(What to work on) Return exactly the lines below, starting with the one that has "The width and height of the screenshot is (1568, 608)." and going on through the one that has "Image resolution: width=948".

(Provided material)
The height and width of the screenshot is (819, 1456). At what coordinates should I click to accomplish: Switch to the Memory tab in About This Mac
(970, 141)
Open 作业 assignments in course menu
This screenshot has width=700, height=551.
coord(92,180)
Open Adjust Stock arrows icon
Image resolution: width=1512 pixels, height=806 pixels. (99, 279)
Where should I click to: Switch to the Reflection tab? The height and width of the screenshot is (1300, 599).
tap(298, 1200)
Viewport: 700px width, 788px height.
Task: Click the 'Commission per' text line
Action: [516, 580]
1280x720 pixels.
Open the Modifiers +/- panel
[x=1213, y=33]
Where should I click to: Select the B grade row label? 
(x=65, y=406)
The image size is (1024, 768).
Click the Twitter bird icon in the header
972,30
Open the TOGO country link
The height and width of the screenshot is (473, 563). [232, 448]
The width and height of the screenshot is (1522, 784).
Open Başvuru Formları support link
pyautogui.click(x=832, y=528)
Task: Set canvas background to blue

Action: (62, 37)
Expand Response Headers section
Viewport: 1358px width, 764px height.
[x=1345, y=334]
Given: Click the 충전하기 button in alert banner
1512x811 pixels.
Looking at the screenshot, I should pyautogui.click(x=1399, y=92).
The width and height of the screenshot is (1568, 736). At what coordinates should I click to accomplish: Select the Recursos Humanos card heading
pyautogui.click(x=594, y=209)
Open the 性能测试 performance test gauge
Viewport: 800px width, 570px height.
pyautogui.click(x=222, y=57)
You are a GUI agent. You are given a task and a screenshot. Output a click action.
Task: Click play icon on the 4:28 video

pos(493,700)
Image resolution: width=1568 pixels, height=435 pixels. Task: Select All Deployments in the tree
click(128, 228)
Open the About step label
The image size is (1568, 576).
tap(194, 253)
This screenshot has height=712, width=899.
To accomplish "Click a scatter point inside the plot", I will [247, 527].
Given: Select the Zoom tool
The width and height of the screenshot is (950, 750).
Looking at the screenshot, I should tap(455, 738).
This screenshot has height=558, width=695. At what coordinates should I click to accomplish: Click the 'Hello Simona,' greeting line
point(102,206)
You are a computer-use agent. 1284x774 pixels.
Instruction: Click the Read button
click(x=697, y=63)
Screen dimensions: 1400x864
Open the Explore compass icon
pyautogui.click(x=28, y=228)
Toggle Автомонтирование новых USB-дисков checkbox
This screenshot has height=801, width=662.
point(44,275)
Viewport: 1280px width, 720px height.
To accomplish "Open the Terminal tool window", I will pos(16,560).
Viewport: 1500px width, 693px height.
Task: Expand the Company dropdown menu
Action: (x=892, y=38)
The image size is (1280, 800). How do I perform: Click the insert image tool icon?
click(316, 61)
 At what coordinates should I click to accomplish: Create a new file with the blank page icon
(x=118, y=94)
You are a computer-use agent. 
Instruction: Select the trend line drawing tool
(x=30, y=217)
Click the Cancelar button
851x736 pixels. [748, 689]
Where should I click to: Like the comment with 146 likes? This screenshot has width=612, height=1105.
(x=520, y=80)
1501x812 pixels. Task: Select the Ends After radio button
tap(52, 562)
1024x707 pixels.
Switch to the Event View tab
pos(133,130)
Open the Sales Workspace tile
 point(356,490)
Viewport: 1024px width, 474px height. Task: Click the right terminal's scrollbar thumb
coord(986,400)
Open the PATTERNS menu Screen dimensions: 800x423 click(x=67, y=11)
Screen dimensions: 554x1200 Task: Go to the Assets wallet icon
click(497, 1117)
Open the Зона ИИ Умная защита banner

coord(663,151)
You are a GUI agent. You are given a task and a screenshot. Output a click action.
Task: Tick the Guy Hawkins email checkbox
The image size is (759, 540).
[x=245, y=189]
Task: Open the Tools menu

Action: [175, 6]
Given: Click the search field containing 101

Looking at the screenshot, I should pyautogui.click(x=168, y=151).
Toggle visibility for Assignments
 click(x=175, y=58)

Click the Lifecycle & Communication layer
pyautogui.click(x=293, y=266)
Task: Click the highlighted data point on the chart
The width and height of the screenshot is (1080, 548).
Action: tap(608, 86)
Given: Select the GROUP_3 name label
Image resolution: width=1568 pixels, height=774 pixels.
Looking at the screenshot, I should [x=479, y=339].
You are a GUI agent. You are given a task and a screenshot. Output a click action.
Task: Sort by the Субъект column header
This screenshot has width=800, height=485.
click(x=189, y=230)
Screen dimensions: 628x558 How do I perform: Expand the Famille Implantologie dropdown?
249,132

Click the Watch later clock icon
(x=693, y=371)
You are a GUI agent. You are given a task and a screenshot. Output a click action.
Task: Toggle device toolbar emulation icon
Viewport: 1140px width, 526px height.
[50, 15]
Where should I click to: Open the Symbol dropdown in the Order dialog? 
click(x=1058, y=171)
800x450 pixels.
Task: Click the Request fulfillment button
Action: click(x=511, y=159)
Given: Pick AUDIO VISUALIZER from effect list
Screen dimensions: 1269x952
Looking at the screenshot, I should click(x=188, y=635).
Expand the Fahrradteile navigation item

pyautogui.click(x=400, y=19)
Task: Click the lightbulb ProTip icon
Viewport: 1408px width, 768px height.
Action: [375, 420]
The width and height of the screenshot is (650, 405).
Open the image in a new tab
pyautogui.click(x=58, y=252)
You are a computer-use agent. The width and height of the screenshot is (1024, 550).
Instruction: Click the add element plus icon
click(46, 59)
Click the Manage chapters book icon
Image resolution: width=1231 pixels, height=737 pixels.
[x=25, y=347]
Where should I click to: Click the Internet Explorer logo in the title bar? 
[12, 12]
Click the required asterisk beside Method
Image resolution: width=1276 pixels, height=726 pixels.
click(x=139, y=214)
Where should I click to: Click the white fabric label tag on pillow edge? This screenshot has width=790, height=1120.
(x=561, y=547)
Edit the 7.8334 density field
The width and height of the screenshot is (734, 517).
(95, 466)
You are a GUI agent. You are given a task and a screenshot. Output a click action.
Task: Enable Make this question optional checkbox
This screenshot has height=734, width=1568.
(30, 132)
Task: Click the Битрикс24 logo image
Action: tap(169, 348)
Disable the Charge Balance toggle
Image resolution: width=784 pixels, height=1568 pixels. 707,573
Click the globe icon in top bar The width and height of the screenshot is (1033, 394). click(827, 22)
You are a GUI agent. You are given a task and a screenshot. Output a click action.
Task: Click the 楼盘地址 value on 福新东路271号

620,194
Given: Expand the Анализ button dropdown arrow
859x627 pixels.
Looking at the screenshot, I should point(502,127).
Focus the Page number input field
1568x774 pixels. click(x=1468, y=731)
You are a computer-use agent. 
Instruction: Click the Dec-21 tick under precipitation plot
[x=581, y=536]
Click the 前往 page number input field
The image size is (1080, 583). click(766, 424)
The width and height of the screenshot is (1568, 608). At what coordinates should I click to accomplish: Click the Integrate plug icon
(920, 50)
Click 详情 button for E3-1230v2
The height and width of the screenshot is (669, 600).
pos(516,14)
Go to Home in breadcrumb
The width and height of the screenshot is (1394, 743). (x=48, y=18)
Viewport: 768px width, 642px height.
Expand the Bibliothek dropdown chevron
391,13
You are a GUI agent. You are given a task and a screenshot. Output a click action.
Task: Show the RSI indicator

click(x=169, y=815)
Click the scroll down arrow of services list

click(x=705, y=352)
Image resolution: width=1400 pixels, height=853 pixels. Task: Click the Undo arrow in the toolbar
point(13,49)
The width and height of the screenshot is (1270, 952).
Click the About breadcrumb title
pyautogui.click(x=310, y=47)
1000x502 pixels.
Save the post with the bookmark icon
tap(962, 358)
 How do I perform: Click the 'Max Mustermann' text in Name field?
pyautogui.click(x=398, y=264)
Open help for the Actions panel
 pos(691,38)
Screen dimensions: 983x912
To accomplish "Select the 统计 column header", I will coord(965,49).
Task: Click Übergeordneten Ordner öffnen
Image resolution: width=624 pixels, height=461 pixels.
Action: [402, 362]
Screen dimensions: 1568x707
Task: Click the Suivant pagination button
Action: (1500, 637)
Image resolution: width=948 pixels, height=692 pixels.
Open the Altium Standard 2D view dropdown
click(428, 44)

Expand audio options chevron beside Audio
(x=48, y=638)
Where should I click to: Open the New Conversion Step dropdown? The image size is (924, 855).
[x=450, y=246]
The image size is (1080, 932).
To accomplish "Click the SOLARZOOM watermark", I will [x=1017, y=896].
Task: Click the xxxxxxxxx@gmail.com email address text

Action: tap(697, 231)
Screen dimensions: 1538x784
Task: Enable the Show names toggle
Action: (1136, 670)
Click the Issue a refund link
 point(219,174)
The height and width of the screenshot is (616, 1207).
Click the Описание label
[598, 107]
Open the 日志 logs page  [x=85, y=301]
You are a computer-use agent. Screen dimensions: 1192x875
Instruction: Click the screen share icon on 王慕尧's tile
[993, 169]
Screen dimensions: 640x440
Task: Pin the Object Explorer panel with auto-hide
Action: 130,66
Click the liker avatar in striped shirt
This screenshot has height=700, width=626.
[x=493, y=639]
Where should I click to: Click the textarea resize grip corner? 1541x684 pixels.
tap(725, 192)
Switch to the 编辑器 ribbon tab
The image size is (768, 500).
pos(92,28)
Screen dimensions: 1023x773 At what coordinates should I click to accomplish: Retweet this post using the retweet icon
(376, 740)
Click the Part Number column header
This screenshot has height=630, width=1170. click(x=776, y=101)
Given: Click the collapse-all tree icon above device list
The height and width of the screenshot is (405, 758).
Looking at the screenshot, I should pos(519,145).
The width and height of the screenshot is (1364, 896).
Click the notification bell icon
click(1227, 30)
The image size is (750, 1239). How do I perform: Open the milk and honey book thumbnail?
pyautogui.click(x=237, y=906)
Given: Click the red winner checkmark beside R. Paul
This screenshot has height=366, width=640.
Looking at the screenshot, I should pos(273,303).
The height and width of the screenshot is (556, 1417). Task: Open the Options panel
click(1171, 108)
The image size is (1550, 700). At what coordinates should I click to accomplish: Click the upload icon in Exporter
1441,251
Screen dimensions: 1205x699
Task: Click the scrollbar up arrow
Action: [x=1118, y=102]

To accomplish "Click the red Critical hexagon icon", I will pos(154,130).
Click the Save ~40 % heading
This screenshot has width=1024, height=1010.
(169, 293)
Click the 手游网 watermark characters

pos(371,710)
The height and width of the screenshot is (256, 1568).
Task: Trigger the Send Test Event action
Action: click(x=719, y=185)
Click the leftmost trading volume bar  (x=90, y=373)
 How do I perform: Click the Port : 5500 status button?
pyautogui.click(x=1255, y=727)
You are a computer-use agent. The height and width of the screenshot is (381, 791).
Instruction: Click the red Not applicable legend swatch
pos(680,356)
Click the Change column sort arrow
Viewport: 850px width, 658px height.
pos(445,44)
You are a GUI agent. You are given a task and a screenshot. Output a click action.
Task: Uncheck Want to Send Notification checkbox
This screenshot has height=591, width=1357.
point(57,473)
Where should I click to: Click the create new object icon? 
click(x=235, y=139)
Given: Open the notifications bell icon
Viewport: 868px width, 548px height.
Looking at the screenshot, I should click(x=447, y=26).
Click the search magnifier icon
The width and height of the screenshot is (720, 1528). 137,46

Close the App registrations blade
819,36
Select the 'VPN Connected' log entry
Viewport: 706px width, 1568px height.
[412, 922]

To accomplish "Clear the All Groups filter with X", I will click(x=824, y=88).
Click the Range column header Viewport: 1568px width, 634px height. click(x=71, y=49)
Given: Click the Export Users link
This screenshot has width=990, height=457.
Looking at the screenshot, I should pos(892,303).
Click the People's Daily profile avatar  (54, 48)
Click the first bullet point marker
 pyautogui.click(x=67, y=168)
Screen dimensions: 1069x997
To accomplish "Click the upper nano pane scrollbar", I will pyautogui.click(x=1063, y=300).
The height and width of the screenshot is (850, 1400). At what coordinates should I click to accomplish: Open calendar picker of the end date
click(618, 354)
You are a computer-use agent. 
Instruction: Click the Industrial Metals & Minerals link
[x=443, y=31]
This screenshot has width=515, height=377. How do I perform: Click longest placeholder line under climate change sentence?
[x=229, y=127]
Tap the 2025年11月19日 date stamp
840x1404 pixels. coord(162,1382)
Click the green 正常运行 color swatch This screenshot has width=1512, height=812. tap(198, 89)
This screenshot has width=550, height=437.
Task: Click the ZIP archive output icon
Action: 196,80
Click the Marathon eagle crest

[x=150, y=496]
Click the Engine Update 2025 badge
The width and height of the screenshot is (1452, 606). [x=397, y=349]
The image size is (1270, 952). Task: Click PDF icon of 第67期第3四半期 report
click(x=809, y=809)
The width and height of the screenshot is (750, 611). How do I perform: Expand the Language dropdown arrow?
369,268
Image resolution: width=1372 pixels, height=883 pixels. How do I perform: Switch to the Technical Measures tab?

(Exercise solution)
The width and height of the screenshot is (1568, 608). At what coordinates should I click to accomplish: Click the Integrate plug icon
(920, 50)
Click 详情 button for E3-1230v2
The height and width of the screenshot is (669, 600).
pos(516,14)
Go to Home in breadcrumb
The width and height of the screenshot is (1394, 743). (x=48, y=18)
Viewport: 768px width, 642px height.
Expand the Bibliothek dropdown chevron
391,13
You are a GUI agent. You are given a task and a screenshot. Output a click action.
Task: Show the RSI indicator

click(x=169, y=815)
Click the scroll down arrow of services list

click(x=705, y=352)
Image resolution: width=1400 pixels, height=853 pixels. Task: Click the Undo arrow in the toolbar
point(13,49)
The width and height of the screenshot is (1270, 952).
Click the About breadcrumb title
pyautogui.click(x=310, y=47)
1000x502 pixels.
Save the post with the bookmark icon
tap(962, 358)
 How do I perform: Click the 'Max Mustermann' text in Name field?
pyautogui.click(x=398, y=264)
Open help for the Actions panel
 pos(691,38)
Screen dimensions: 983x912
To accomplish "Select the 统计 column header", I will coord(965,49).
Task: Click Übergeordneten Ordner öffnen
Image resolution: width=624 pixels, height=461 pixels.
Action: [402, 362]
Screen dimensions: 1568x707
Task: Click the Suivant pagination button
Action: (1500, 637)
Image resolution: width=948 pixels, height=692 pixels.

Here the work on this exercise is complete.